[START OF LISTED ENTRIES]

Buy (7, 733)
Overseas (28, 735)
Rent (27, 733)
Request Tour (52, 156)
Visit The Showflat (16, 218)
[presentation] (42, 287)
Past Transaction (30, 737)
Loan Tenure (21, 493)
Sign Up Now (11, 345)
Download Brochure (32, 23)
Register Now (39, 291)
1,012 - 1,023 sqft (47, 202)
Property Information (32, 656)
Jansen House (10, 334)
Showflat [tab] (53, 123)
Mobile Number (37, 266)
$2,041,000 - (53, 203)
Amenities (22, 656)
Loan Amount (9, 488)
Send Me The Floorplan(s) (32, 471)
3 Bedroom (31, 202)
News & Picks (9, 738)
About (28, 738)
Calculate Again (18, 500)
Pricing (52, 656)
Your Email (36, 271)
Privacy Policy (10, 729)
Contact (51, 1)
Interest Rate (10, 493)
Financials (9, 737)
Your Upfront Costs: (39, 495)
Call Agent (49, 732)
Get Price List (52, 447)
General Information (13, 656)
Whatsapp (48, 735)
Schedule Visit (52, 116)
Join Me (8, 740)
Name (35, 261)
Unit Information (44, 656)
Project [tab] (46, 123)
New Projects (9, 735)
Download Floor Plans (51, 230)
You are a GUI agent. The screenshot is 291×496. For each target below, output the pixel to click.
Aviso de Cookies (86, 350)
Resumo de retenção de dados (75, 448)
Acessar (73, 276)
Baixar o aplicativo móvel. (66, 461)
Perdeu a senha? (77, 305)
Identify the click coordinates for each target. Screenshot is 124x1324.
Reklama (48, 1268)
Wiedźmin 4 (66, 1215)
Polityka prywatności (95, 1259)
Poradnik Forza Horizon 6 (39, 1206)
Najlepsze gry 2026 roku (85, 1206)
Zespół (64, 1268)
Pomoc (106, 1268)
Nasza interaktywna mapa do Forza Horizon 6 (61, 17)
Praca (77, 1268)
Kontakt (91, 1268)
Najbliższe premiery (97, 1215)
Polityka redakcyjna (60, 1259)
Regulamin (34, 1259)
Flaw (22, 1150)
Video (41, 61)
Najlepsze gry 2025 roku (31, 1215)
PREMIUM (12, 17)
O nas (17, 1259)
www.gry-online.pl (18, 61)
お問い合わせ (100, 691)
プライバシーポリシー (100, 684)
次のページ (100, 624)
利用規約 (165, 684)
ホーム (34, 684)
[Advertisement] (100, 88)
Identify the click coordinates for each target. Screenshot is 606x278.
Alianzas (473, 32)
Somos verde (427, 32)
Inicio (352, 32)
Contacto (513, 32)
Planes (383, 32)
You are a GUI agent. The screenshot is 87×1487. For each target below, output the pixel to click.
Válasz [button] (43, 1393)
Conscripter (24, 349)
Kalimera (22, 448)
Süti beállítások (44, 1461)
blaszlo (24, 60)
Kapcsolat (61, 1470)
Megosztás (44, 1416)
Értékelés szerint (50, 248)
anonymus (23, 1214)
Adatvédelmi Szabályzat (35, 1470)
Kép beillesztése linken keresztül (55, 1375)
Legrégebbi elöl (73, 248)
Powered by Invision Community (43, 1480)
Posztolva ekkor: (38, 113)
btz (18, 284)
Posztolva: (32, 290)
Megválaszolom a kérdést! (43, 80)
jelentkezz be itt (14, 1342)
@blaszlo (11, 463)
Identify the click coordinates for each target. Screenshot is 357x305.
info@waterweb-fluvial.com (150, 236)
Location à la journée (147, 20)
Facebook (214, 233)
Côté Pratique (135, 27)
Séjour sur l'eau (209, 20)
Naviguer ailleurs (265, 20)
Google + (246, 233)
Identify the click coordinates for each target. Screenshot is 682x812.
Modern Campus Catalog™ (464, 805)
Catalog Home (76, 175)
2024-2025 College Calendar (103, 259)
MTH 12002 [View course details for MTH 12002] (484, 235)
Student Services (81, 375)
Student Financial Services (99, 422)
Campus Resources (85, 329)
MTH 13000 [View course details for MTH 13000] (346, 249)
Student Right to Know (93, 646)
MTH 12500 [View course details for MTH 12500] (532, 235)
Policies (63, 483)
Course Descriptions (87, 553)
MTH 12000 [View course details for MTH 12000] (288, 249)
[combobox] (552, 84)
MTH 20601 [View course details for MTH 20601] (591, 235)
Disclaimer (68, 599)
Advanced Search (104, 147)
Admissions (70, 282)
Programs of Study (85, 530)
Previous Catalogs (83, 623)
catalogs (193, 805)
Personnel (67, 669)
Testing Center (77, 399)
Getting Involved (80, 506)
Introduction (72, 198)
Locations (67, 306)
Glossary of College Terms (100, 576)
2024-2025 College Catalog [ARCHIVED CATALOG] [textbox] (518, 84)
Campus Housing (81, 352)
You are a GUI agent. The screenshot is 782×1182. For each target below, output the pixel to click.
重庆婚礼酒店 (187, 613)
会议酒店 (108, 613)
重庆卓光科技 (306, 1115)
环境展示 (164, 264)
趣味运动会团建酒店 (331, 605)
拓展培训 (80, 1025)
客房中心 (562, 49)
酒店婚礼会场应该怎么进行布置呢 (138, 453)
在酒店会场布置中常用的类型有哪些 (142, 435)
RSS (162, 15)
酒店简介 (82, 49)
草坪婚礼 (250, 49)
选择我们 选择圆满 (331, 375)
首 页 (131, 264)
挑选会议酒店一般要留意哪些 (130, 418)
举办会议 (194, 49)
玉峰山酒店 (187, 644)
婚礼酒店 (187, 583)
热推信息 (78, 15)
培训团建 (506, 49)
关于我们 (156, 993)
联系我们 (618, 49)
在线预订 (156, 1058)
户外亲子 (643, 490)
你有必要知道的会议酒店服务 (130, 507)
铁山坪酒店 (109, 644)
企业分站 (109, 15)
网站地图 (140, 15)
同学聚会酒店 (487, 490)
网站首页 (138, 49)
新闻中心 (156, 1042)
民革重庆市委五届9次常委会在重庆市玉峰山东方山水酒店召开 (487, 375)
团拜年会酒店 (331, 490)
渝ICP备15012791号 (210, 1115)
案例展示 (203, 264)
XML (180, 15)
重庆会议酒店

[END OF LISTED ENTRIES]

§ **THE EXERCISE**
Copy out the data starting with the line that contains "Screenshot is 357x305." and going on through the line that contains "Student Services (81, 375)", requests included, and offset every coordinate in the answers by adding 7 to each number.

§ **RESPONSE FOR THIS EXERCISE**
Identify the click coordinates for each target. Screenshot is 357x305.
info@waterweb-fluvial.com (157, 243)
Location à la journée (154, 27)
Facebook (221, 240)
Côté Pratique (142, 34)
Séjour sur l'eau (216, 27)
Naviguer ailleurs (272, 27)
Google + (253, 240)
Identify the click coordinates for each target. Screenshot is 682x812.
Modern Campus Catalog™ (471, 812)
Catalog Home (83, 182)
2024-2025 College Calendar (110, 266)
MTH 12002 [View course details for MTH 12002] (491, 242)
Student Services (88, 382)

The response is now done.